On Thu, Jun 07, 2018 at 05:54:56PM +0000, Max Asbock wrote:
From: Greg KH [greg@kroah.com] Sent: Thursday, June 07, 2018 1:37 AM To: Max Asbock Cc: stable@vger.kernel.org; tytso@mit.edu; Chris McDermott Subject: [External] Re: panic at boot time with kernel >= 4.9.98 - uninitialized system_wq in early interrupt
Ick :(
I'm guessing you also see these problems on 4.17? Can you test there to be sure of that?
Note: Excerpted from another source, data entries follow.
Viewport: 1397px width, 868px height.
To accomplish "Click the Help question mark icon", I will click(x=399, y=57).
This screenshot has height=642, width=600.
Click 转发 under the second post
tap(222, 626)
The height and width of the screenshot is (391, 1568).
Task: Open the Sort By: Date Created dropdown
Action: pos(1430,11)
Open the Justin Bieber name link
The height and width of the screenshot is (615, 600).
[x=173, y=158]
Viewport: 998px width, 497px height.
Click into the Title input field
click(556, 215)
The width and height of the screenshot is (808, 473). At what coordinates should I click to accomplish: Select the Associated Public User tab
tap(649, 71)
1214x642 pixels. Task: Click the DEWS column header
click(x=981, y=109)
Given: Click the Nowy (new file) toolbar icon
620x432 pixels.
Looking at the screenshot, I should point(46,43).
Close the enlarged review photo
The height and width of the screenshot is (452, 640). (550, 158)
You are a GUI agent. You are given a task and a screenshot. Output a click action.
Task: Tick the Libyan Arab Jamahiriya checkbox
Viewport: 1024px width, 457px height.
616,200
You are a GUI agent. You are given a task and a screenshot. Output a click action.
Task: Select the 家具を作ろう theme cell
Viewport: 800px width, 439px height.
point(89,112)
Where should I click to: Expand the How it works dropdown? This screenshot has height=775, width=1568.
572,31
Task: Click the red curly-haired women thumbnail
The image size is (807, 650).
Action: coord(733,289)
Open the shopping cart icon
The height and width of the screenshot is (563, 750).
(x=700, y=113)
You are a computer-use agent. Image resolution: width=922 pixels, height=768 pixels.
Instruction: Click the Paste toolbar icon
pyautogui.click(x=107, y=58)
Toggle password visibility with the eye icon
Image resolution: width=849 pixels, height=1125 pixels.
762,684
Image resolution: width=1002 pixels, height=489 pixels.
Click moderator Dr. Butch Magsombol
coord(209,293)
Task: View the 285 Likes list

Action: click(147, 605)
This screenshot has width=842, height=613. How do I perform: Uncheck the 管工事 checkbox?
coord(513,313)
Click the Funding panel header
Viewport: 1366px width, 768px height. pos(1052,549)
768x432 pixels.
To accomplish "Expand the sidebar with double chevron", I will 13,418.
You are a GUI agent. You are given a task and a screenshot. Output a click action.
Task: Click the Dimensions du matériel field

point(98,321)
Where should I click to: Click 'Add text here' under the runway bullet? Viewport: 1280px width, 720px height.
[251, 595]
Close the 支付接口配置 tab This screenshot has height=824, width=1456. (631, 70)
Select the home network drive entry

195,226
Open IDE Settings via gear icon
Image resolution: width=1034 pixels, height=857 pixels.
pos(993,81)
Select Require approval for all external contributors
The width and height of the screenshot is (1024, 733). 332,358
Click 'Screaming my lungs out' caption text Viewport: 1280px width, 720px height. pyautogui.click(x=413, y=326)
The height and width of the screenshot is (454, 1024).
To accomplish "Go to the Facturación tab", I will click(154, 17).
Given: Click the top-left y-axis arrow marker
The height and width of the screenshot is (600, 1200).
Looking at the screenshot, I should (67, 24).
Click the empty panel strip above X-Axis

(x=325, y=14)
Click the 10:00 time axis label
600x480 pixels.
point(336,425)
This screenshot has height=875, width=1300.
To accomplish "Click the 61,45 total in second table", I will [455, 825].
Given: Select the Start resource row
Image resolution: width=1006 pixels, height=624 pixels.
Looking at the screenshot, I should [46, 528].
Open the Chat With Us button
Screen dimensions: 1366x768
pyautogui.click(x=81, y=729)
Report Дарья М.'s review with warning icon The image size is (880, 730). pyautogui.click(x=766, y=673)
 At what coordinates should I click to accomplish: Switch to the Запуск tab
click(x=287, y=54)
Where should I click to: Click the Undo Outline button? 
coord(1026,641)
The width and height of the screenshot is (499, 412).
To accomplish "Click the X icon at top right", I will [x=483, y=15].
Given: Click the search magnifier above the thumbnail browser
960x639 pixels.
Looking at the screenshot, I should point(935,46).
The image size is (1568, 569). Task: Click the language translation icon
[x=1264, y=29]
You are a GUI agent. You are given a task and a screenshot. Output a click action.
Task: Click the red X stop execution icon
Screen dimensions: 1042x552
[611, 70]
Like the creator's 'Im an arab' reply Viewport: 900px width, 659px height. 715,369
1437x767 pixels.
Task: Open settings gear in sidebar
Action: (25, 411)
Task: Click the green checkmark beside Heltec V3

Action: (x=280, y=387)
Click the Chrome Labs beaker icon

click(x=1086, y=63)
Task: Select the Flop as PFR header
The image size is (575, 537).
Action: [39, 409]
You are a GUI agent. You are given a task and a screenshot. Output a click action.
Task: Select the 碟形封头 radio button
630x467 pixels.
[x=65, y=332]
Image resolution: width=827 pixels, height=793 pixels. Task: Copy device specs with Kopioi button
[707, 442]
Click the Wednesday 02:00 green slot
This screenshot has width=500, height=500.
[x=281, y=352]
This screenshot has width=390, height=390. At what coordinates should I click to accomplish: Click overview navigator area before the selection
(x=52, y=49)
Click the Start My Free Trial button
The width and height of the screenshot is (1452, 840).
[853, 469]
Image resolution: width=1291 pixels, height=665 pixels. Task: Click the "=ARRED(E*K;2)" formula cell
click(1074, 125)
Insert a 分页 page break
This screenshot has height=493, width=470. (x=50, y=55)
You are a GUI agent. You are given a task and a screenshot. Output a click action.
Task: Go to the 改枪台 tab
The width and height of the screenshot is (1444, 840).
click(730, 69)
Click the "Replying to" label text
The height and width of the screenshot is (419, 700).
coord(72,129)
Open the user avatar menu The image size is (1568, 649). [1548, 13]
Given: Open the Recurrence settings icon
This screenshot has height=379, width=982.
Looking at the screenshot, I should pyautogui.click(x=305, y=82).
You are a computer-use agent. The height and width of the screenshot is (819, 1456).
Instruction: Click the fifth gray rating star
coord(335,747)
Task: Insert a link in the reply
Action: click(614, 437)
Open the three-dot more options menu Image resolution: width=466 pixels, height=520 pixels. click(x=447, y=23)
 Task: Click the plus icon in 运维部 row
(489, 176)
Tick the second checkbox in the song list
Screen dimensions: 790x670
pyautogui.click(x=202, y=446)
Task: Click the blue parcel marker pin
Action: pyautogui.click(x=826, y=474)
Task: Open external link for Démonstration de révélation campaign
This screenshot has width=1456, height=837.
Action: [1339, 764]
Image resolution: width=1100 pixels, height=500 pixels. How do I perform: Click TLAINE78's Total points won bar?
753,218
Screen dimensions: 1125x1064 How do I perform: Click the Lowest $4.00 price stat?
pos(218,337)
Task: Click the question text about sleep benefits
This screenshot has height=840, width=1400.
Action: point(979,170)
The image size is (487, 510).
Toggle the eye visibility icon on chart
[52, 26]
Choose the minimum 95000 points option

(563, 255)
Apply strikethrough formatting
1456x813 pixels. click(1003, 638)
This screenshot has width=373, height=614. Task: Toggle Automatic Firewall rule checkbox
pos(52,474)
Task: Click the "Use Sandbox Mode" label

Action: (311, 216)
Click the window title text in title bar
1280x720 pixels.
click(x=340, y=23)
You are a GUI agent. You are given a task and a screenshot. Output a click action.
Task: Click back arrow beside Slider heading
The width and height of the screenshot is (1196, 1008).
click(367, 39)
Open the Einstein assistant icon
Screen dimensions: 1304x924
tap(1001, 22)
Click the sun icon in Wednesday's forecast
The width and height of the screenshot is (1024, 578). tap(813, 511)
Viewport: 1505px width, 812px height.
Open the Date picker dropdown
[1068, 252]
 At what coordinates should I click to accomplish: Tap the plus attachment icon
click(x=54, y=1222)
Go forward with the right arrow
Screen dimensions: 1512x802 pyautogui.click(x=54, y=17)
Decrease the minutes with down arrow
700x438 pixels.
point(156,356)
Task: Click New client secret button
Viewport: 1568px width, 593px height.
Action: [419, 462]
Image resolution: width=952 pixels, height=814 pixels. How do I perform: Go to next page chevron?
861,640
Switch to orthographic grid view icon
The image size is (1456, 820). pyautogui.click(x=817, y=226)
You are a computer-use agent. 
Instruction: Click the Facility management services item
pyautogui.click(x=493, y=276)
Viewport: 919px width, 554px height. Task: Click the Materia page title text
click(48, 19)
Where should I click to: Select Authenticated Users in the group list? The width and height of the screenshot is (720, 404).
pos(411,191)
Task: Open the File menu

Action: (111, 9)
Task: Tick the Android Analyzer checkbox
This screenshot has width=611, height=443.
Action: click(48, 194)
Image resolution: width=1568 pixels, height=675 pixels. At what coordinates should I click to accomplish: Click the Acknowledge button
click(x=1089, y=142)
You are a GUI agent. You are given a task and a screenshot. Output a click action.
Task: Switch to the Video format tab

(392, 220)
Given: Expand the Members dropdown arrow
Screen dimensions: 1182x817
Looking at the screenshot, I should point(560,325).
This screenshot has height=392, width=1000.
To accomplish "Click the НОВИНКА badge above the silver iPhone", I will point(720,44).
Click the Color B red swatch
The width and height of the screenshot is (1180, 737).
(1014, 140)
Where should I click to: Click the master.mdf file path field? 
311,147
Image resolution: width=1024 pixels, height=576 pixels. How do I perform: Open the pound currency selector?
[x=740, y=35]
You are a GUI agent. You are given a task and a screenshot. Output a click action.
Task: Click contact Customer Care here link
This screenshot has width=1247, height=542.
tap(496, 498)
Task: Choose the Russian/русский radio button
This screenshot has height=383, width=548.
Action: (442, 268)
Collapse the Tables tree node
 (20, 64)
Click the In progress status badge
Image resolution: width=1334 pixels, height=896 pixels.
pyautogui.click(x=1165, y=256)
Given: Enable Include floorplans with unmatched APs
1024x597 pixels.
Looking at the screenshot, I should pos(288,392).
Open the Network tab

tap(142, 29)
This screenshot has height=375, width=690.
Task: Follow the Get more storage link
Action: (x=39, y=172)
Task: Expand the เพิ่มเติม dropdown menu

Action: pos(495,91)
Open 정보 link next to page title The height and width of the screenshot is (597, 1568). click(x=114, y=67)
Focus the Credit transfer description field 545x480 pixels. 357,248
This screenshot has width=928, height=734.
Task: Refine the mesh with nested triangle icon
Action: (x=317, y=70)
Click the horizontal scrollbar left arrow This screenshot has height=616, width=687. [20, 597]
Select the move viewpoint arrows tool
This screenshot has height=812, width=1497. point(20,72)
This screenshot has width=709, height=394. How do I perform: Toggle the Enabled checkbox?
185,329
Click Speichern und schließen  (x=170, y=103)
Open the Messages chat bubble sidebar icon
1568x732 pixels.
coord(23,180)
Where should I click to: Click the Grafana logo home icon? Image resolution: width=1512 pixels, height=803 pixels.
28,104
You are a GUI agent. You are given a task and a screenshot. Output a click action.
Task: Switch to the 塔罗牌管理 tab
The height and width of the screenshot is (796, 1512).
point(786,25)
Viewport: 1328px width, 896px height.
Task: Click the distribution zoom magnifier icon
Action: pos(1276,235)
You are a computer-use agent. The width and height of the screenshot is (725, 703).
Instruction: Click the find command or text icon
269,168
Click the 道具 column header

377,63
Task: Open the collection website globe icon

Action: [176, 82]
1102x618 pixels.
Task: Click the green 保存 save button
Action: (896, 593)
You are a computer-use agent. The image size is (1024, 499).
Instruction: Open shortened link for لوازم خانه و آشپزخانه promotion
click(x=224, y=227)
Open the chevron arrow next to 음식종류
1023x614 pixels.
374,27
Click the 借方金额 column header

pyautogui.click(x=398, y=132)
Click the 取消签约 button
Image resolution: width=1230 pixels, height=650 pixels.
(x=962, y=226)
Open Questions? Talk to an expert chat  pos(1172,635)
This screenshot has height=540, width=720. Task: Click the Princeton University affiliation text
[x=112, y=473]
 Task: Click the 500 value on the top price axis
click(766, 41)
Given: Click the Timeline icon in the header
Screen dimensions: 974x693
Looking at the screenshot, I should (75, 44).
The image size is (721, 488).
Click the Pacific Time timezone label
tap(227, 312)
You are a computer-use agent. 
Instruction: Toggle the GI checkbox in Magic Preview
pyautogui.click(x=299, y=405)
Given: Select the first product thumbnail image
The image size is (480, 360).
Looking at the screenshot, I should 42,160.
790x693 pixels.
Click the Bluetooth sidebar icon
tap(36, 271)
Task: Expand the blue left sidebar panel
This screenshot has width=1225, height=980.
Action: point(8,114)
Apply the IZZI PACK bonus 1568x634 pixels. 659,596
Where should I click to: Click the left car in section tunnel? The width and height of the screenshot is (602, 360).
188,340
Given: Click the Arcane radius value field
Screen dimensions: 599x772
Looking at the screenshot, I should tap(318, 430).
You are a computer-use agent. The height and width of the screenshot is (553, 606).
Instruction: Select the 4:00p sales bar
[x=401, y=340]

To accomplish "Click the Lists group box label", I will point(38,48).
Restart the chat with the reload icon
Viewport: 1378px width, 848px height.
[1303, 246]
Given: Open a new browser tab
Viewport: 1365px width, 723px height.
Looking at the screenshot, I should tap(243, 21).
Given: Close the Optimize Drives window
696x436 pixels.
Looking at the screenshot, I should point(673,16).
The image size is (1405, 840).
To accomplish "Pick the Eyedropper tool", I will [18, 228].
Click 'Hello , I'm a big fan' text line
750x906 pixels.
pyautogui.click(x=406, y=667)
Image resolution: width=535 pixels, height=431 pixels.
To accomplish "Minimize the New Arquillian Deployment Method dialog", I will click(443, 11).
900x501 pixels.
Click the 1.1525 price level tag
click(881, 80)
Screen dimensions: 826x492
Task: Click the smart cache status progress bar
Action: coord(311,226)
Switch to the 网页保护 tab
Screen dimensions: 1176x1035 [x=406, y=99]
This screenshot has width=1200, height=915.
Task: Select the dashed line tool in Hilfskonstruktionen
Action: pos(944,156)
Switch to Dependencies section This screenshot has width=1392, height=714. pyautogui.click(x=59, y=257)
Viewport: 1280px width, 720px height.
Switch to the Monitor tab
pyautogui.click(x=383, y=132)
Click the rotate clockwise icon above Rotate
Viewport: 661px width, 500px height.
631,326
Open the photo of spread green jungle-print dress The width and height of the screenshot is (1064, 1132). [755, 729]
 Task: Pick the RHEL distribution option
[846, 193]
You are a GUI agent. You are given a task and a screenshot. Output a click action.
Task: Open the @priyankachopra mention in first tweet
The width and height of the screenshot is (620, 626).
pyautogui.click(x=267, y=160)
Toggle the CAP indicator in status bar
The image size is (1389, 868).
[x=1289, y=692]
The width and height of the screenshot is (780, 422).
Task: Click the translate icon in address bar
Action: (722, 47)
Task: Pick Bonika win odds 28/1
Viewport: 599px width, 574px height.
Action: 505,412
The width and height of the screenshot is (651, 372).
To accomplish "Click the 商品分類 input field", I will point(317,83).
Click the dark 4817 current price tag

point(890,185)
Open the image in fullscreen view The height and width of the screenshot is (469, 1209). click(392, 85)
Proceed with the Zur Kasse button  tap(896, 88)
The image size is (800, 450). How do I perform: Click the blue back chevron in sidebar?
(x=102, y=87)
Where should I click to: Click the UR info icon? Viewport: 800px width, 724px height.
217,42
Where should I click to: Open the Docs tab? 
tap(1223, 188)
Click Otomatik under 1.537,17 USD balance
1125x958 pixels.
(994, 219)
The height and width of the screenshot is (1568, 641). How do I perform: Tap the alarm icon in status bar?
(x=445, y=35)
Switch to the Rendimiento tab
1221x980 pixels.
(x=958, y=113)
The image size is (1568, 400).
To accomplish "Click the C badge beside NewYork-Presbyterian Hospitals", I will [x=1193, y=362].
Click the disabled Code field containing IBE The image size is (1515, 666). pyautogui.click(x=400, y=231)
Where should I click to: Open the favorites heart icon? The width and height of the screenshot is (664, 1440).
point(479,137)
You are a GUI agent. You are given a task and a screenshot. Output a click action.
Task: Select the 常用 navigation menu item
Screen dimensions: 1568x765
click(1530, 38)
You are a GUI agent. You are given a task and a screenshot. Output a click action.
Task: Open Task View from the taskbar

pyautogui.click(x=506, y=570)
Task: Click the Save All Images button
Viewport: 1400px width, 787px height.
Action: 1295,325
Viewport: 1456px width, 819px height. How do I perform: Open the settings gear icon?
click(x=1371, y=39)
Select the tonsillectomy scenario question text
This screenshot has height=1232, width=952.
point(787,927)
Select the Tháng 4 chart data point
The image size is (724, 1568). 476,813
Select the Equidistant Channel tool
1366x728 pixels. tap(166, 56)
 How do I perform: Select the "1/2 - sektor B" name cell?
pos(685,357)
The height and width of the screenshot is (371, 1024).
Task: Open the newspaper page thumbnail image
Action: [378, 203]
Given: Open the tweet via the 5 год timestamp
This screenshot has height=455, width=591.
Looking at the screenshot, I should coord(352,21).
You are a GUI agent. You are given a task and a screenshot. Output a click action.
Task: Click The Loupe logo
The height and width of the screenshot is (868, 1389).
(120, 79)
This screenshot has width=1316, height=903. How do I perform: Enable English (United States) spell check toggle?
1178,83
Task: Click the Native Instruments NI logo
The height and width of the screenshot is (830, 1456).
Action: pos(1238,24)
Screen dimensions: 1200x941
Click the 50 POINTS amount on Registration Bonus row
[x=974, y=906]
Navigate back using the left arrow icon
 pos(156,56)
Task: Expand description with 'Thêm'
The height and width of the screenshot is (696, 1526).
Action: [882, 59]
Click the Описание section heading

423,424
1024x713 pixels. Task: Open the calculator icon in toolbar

We haven't had a chance to test 4.17 on the system where this happens. I am suspecting this won't be a problem on 4.17 as workqueue init has been split up and there is now a workqueue_init_early() in start_kernel(): /* * Allow workqueue creation and work item queueing/cancelling * early. Work item execution depends on kthreads and starts after * workqueue_init(). */ workqueue_init_early();
So far we have only seen this with 4.9.x. Also, this only happens when lots of memory is installed (10TB). i am guessing the large memory size changes the timing of the initialization steps and brings out the problem. When we get access to the system again we can attempt to boot the latest main-line kernel to verify that the work_init_early indeed fixes the issue there.
Ugh, I forgot about the workqueue rewrite.
How about 4.14, does that work for you? If so, just use that, you shouldn't be using the 4.9 kernel tree on x86-based hardware unless you are somehow forced to due to horrible closed source kernel drivers. You want and need the fixes and speedups that are on 4.14.y, it's a measurable difference.
thanks,
greg k-h